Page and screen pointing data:

####

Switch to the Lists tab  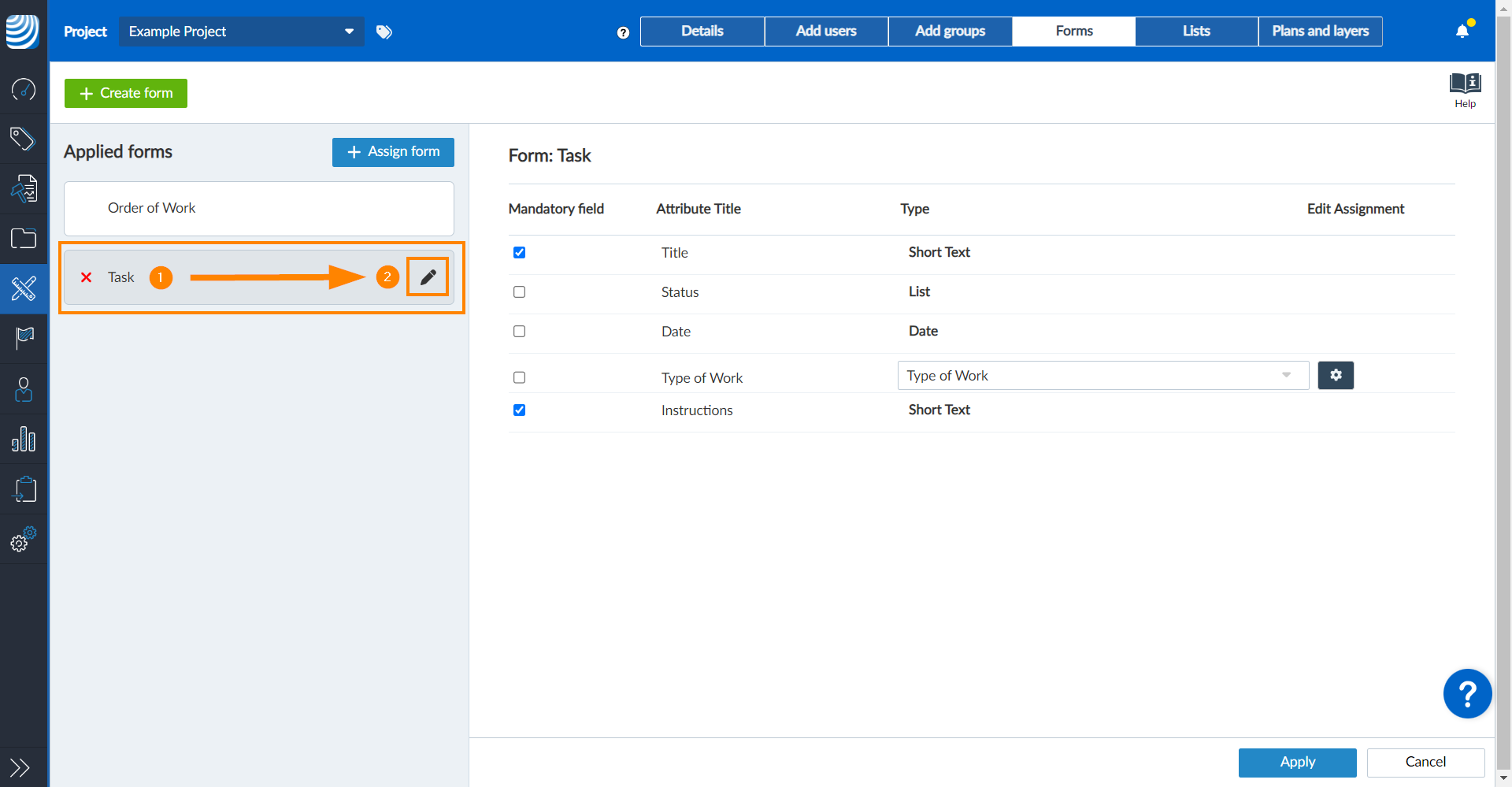coord(1196,32)
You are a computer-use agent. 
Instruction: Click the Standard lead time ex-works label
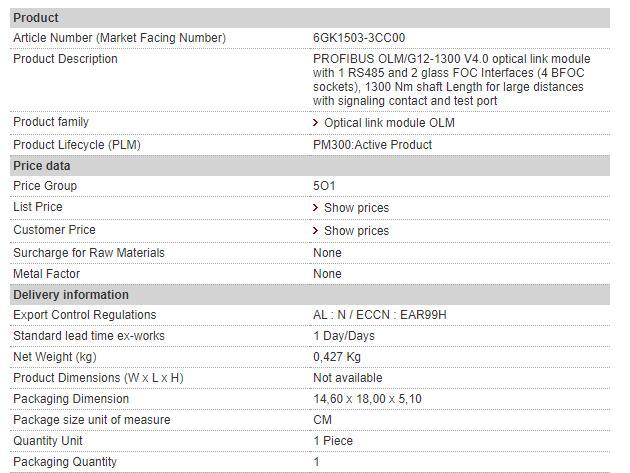89,336
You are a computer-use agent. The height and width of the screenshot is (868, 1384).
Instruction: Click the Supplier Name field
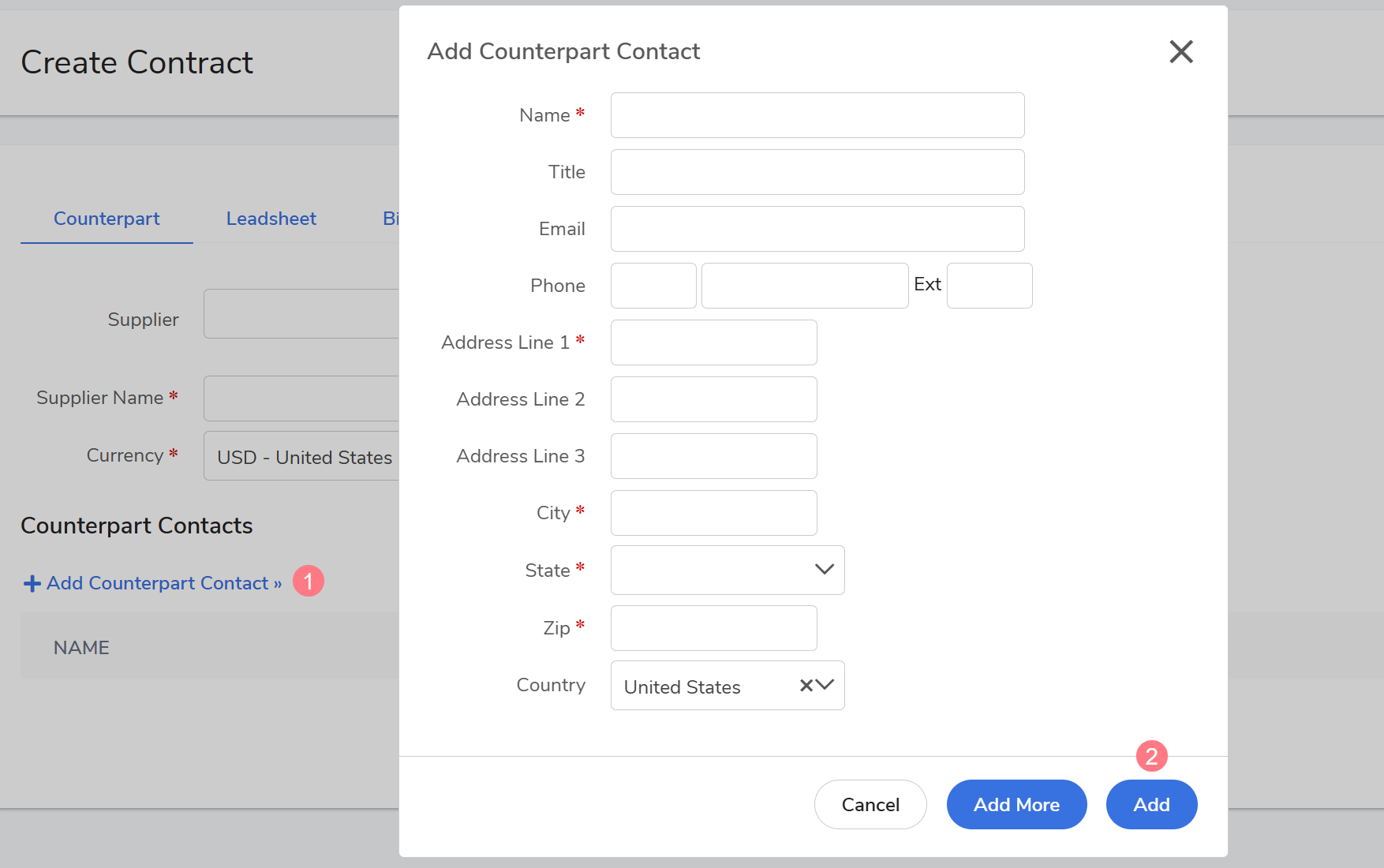click(303, 398)
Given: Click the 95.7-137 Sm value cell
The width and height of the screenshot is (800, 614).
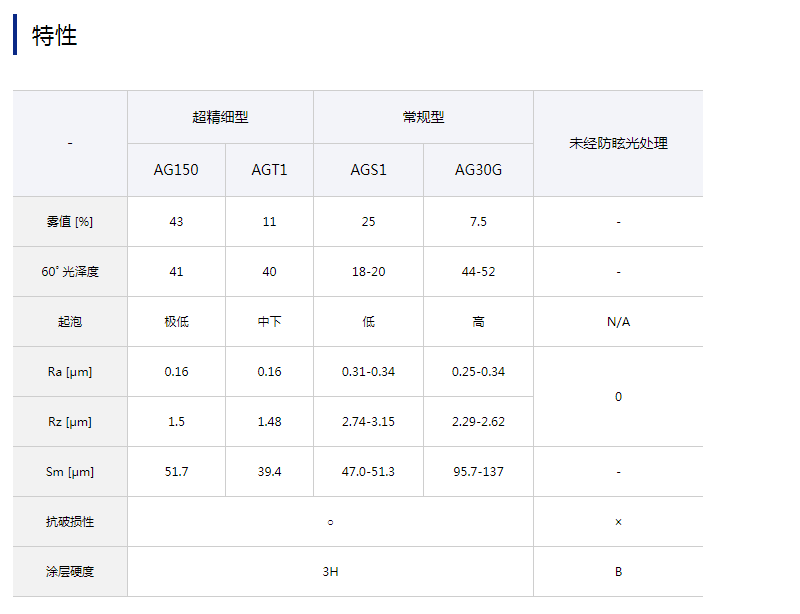Looking at the screenshot, I should coord(478,472).
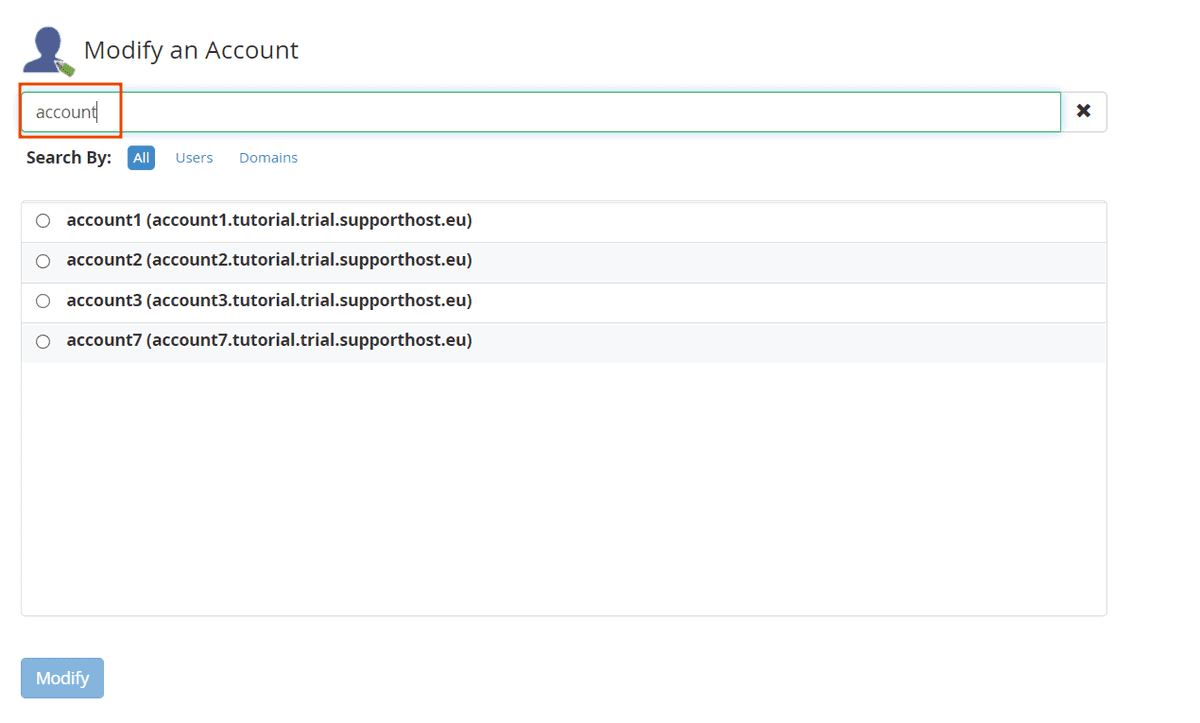This screenshot has width=1200, height=723.
Task: Click the Search By label
Action: (67, 157)
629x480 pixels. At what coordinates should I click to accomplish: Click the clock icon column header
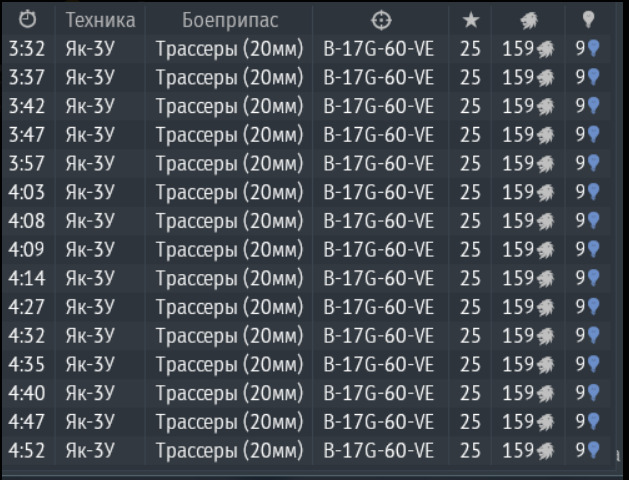point(29,20)
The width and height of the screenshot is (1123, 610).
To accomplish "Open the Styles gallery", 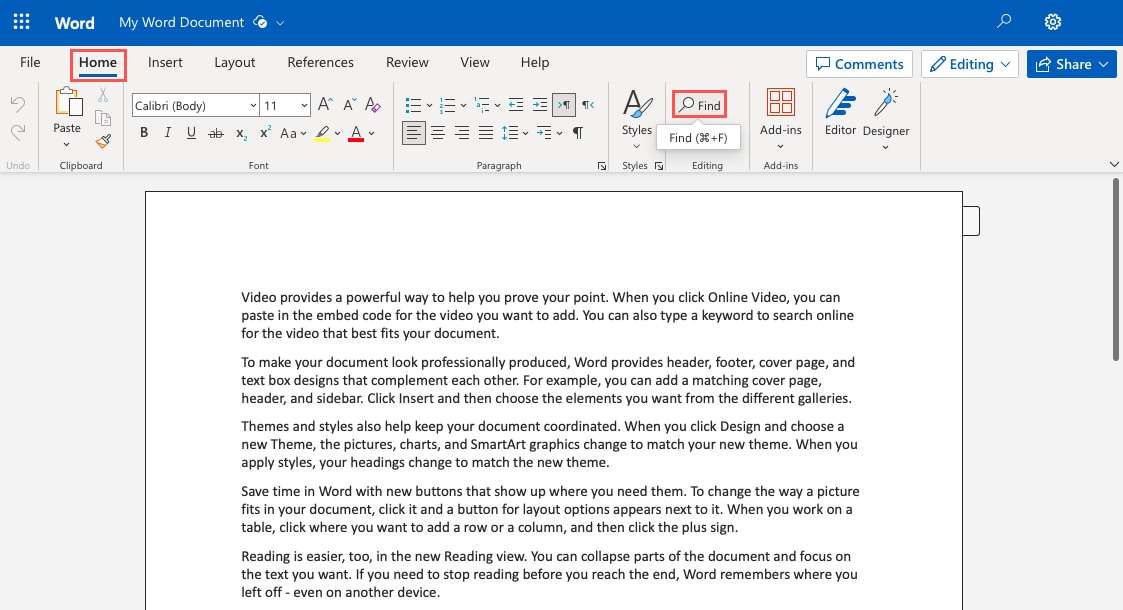I will (637, 114).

####

DIRECTIONS FOR THIS TASK
Copy the rows above word for word, starting at the line that contains "You are a computer-use agent. The" and ending at the line that contains "point(29,20)", and leave the pictures out.

EXERCISE OUTPUT
You are a computer-use agent. The height and width of the screenshot is (868, 1384).
Instruction: Click the Supplier Name field
click(303, 398)
Given: Click the 95.7-137 Sm value cell
The width and height of the screenshot is (800, 614).
Looking at the screenshot, I should coord(478,472).
This screenshot has width=1200, height=723.
Task: Click the Search By label
Action: (67, 157)
629x480 pixels. At what coordinates should I click to accomplish: Click the clock icon column header
point(29,20)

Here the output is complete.